After martial law was declared, Shen watched as the army drove through the city. Between outbursts of shooting, students tried to reason with the military. Shen approached a truckload of soldiers; he wanted, he says, to calm the surrounding crowd. Suddenly an officer pulled out a pistol. Parts of the rest of the story are hazy. Shen was dragged back by others. A shot was fired, and a female student, roughly Shen’s age and standing just behind him, was hit in the face. She died. Shen remembers her covered in blood. He is convinced that the bullet was intended for him. Shen moved to the US, but violent images recurred in his dreams for many years—until, that is, the arrival of Yan. Not only did he sleep well that night, but the following night, and the night after that.

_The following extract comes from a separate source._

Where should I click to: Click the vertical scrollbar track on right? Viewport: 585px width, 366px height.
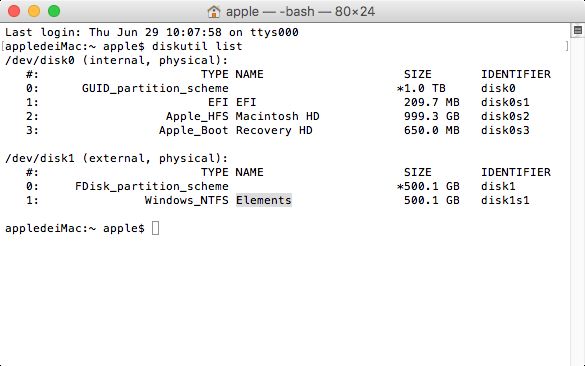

Post-traumatic stress disorder (PTSD) is a condition that can occur after a distressing event. It involves a traumatic memory which comes back to mind repeatedly and involuntarily. It’s associated with chronic anxiety and hyper vigilance. The numbers affected are contentious. By one mid-range estimate tens of thousands of US veterans of Iraq and Afghanistan suffer from it. As do British veterans of the Falklands war—more of whom have committed suicide than died in active service. The Pentagon has sunk hundreds of millions of dollars into PTSD research. But of course, as Shen Tong knows, you don’t have to be a soldier to experience it.